WHAT THE TASK REQUIRES —
Filter the records below for the word "Calendar". Copy each line that holds it.

RECORDS PROVIDED —
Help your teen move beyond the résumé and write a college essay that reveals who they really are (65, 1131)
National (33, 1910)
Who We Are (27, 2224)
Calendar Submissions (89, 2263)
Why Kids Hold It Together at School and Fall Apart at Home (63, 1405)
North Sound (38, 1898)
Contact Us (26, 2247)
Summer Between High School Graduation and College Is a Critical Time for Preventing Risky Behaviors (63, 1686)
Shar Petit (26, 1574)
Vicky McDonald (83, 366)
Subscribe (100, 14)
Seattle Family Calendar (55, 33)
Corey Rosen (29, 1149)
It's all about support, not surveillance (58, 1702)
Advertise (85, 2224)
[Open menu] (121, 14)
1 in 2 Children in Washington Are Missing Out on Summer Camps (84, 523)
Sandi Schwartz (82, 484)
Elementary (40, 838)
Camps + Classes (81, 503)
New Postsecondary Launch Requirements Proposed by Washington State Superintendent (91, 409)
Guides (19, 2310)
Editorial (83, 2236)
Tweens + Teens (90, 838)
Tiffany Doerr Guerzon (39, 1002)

RESPONSE AREA —
Calendar Submissions (89, 2263)
Seattle Family Calendar (55, 33)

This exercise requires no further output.